Google rolled out interactive 3D model generation for Gemini this week, letting users create simulations they can manipulate in real-time. Ask for a moon orbiting Earth, and you get a 3D model with speed sliders, orbital path toggles, and rotation controls. The feature works through Gemini's Pro model and responds to prompts like "show me a double pendulum" or "help me visualize the Doppler effect." Users then click "Show me the visualization" to activate the interactive elements.

This feels less like innovation and more like table stakes.
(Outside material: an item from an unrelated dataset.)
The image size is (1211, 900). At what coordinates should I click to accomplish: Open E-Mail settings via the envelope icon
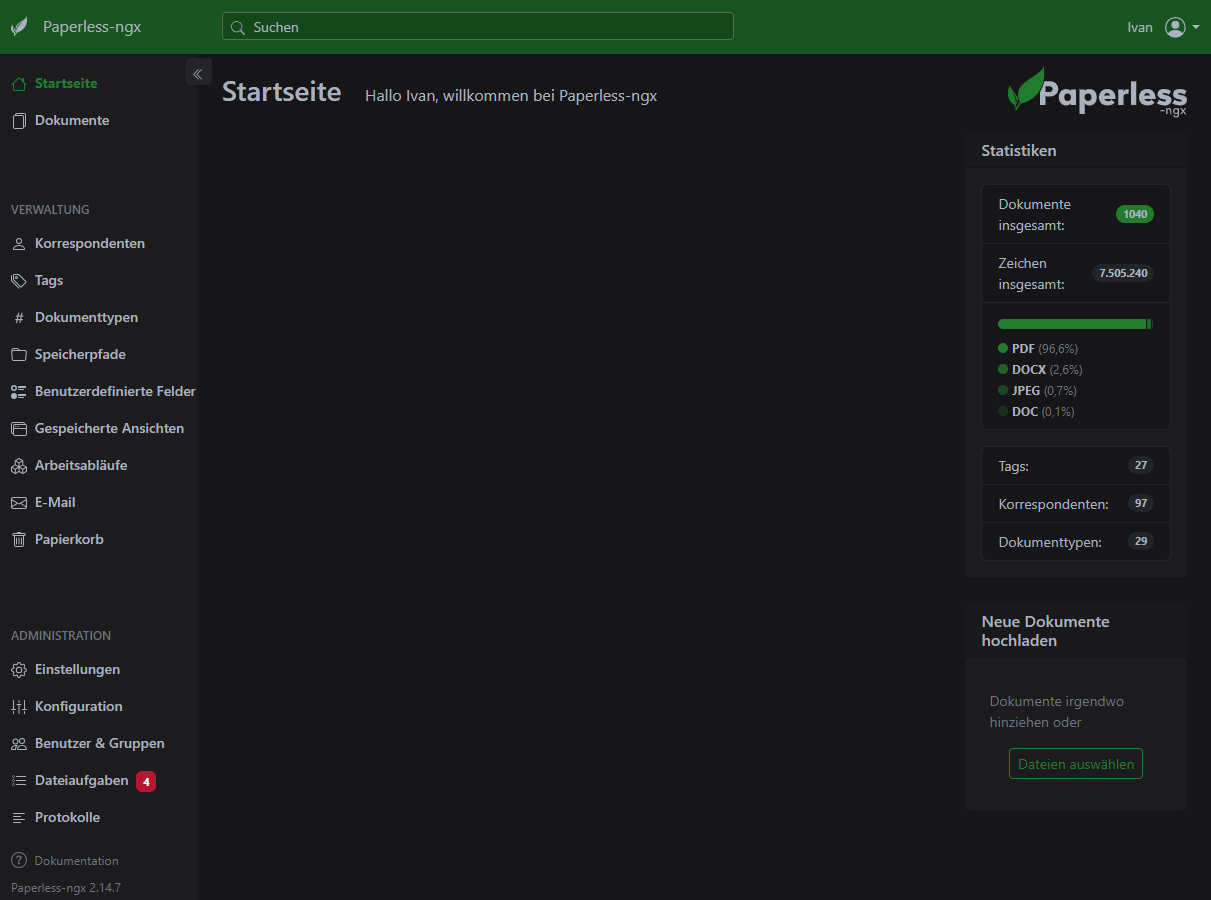click(18, 502)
Anthropic gave Claude automatic chart generation weeks ago, while OpenAI added math and science visualizations to ChatGPT around the same time. Google's playing catch-up in a space where visual AI responses are becoming expected, not impressive. The real question isn't whether Gemini can render a spinning planet — it's whether these 3D models are accurate enough for actual learning or just flashy demos.

What's telling is how Google positions this as an "upgrade" when it's really feature parity. The company's pricing structure reveals their priorities: basic access comes free, but the good stuff requires paid tiers. While competitors focus on making their AI more useful by default, Google seems more interested in creating upgrade paths. The 3D models work, but they're gated behind model selection and require specific prompting patterns.

For developers, this signals where the industry is heading — multimodal outputs aren't optional anymore. If you're building AI products, users will expect visual responses, not just text. But don't get distracted by the 3D shininess. Focus on accuracy and utility over visual flair, because that's where the real value lives.